**Source passage:**
Route information
- Maintained by ArDOT
- Length: 20.27 mi (32.62 km)

Major junctions
- West end: US 71
- East end: US 82 in Garland

Location
- Country: United States
- State: Arkansas
- Counties: Miller

Highway system
- Arkansas Highway System; Interstate; US; State; Business; Spurs; Suffixed; Scenic; Heritage;
| ← AR 133 |  | → AR 135 |

= Arkansas Highway 134 =

State highway in Arkansas, United States

Arkansas Highway 134 (AR 134, Hwy. 134) is an east–west state highway in Miller County, Arkansas. The route of 20.27 mi runs from US Route 71 (US 71) near Fouke to US 82 in Garland.

==Route description==
AR 134 begins near Fouke and runs east underneath Highway 549, but does not have a junction with the route. The route runs north near the Red River and runs to Highway 196. Highway 134 turns east and runs to Garland, when it terminates at US 82.

**Data:**
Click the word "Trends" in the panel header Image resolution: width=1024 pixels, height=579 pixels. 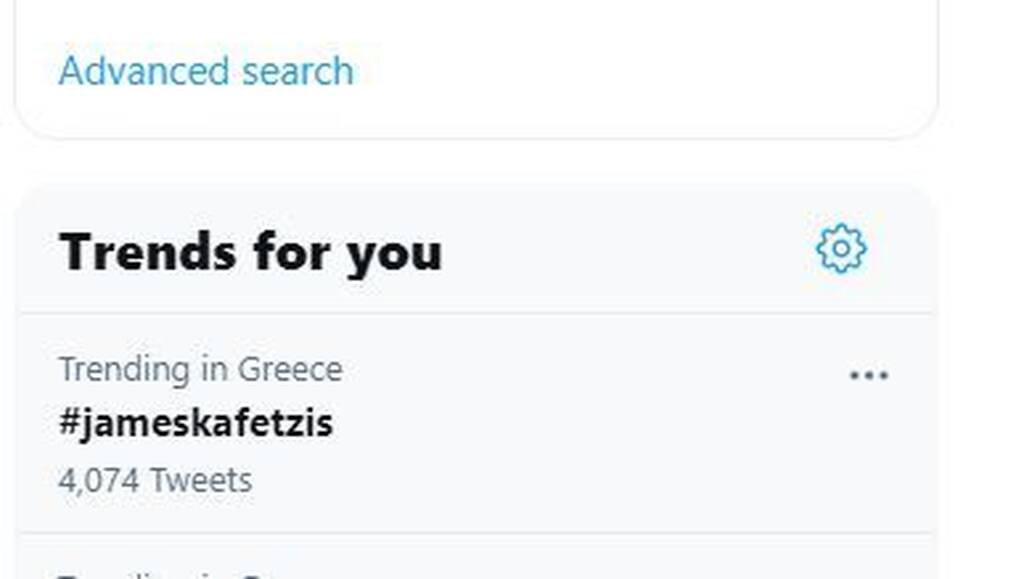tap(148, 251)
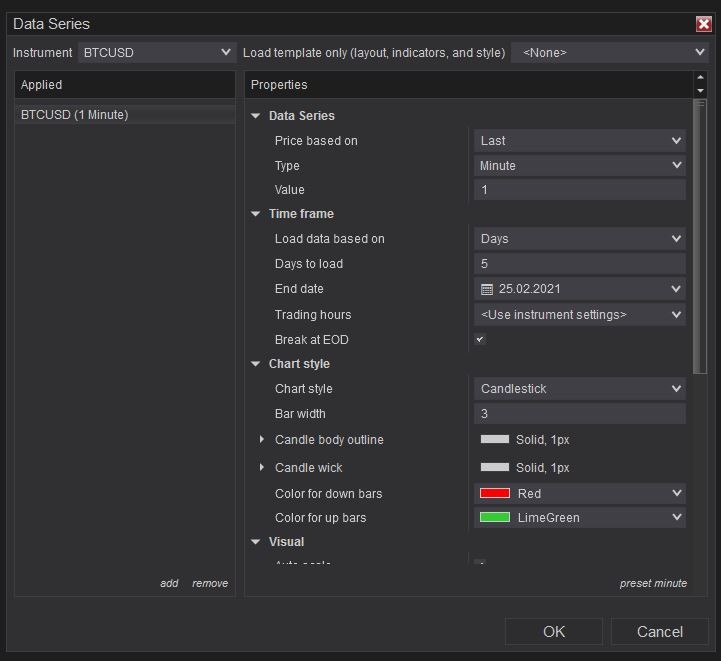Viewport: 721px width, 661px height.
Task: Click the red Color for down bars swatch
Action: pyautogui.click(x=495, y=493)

**The problem:** In the Arkansas Highway 134 text, reproduce everything from "State highway in Arkansas, United" down to "terminates at US 82.", swapping "terminates" for "ends".

**Result of the task:**
State highway in Arkansas, United States

Arkansas Highway 134 (AR 134, Hwy. 134) is an east–west state highway in Miller County, Arkansas. The route of 20.27 mi runs from US Route 71 (US 71) near Fouke to US 82 in Garland.

==Route description==
AR 134 begins near Fouke and runs east underneath Highway 549, but does not have a junction with the route. The route runs north near the Red River and runs to Highway 196. Highway 134 turns east and runs to Garland, when it ends at US 82.